Kremlin-appointed media boss Dmitry Kiselyov later called the broadcast "an error" but "in no way a manipulation." He said that "young, nymph video technicians" were responsible.

Footage of the hijacked electronic billboards aired by Channel One included the image of the mass grave in Chechnya.

The hackers’ montage flashed other photographs of the dead and maimed as well, alternating these images with headshots of Ukrainian politicians, including Prime Minister Arseniy Yatsenyuk, whose People’s Front Party was running neck and neck with President Petro Poroshenko's bloc to win the election, according to partial results as of October 27.

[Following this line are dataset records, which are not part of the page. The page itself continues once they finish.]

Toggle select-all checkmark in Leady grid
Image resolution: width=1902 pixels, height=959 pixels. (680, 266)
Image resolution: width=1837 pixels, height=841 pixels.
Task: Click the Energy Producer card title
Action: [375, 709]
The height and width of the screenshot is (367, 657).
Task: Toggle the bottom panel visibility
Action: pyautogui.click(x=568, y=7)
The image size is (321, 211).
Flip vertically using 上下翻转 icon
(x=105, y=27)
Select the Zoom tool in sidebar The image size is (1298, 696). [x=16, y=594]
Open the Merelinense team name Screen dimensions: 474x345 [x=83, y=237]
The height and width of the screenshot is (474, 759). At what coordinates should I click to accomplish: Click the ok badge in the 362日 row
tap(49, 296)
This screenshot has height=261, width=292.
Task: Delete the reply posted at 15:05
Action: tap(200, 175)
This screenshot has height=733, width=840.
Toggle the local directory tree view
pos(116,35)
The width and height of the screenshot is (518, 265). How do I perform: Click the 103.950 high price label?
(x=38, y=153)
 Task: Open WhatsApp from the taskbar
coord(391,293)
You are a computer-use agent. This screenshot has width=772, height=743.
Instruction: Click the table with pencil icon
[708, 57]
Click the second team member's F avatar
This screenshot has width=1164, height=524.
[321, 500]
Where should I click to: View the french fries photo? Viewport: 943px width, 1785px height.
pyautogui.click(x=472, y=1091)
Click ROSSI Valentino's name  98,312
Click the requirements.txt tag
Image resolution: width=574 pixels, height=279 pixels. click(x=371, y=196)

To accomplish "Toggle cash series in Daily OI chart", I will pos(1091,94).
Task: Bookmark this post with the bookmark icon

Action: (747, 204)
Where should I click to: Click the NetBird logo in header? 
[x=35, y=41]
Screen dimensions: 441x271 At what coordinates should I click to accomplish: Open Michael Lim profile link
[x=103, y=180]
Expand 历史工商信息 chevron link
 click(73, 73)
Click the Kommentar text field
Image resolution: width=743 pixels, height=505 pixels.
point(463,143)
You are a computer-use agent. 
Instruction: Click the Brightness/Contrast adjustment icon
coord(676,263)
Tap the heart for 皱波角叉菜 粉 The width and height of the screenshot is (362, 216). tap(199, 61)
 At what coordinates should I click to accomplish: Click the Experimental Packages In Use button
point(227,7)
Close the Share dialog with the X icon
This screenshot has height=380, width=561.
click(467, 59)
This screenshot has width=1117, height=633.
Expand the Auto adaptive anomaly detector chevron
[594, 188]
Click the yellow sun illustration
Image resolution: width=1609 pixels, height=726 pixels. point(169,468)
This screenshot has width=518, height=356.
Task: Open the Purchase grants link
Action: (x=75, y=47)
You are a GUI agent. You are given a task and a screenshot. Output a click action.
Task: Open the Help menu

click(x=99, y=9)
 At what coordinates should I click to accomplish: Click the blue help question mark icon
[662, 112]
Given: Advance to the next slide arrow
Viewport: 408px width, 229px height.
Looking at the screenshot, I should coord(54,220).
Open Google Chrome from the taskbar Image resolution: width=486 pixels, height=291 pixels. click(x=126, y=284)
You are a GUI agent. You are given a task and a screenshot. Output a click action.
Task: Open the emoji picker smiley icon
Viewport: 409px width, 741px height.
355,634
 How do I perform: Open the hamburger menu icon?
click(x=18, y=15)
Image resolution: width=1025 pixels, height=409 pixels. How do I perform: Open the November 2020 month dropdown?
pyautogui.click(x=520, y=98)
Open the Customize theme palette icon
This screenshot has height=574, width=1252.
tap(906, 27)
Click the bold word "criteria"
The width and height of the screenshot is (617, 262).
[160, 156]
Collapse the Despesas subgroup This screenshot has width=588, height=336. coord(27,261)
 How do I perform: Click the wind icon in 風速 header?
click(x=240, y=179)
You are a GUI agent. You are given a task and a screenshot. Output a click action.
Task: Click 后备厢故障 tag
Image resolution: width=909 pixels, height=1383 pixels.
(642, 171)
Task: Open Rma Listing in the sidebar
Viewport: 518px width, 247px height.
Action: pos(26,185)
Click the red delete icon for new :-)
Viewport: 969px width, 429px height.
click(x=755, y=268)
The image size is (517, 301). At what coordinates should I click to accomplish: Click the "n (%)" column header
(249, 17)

Each politician’s photograph in the video was embossed with a red stamp reading, "War Criminal."

The United Nations has accused both the Ukrainian government and pro-Russian separatists of abuses in the seven-month-old conflict, while rights group like Amnesty International charge that both sides have engaged in torture, shelling of civilian areas, and summary executions.

John Dalhuisen, the Europe and Central Asia director at Amnesty, singled out the Russian media last week for its reporting on atrocities, saying that "some of the more shocking cases" it has reported "have been hugely exaggerated."

Cyber Berkut takes its name from the disbanded Berkut riot-police force, which has been implicated in the February killing of 100 protesters in Kyiv during street protests against then-President Viktor Yanukovych.

The group claimed responsibility for cyberattacks on NATO websites earlier this year.